A common part of writing focus handling logic is comparing target and relatedTarget to activeElement in focus events; if overflow scroll buttons and scroll markers depart from how those are expected to work in all other focus-affecting user interactions, it will almost certainly both break existing focus management scripts and also make it either significantly harder or impossible to write logic handling UI that contains carousels in the future.

The other issue is that saving a reference to event.target and calling .focus() on it also results in a console error (since pseudo-elements aren't HTMLElements and don't support the .focus method). This is a very common way to handle saving the element to return focus to when something like a dialog, popup, or other type of UI opens and then closes.

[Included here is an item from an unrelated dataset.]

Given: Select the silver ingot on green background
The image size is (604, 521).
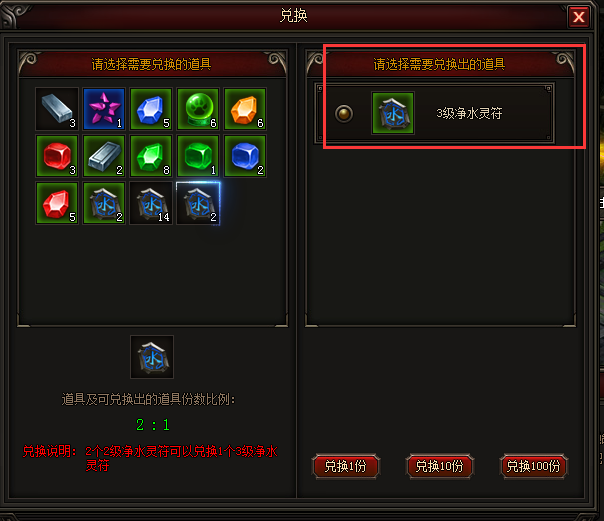Looking at the screenshot, I should pyautogui.click(x=104, y=156).
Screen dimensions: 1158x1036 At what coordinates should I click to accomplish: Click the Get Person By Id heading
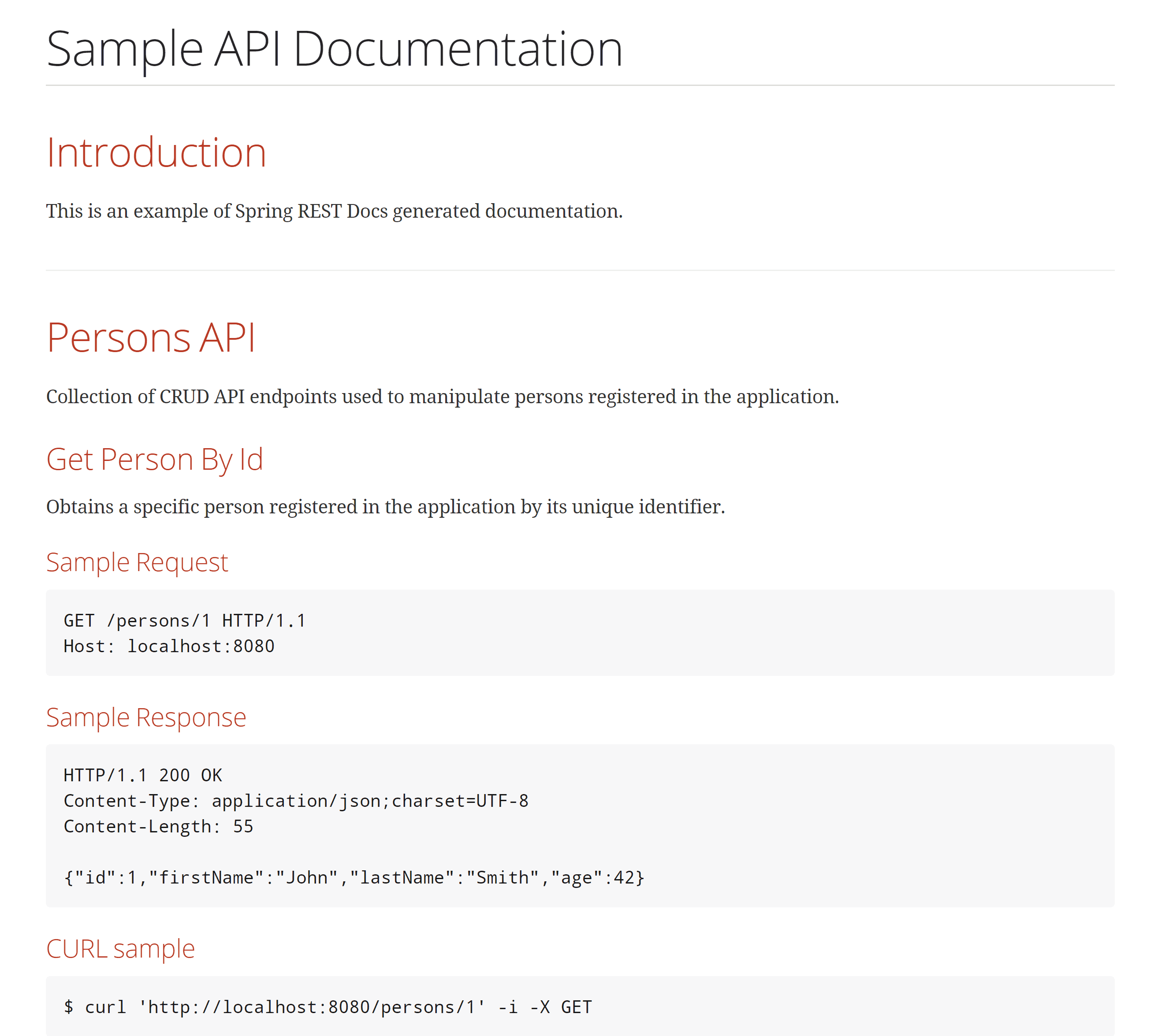click(x=154, y=459)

I can't think of another instance where a focus event's target or relatedTarget would be an Element that is not an HTMLElement, but there could easily be an edge case I'm not thinking of. Even if there is, I'd lean against adding another one.

Possible solutions

I'm sure there are more potential ways to resolve this, these are just my initial thoughts:

  1. No focus events fire when focus changes between pseudo-elements
  2. Pseudo-elements are exposed and can be referenced by a selector in some way
  3. Focus events fire, but the event.target and event.relatedTarget are the same, and document.activeElement would not change

I'd lean towards (1), since it matches what happens in controls like <input type="date">, and presents the fewest high-level changes (at least that I can think of). The second option would require some pretty significant updates to the DOM Node interface, and the third would break a pretty longstanding assumption about how focus events work, with potentially wide-reaching and breaking effects on existing focus-related scripting.

With any of the solutions, I don't think it's a good idea for event.target and event.relatedTarget to continue directly referencing pseudo-elements.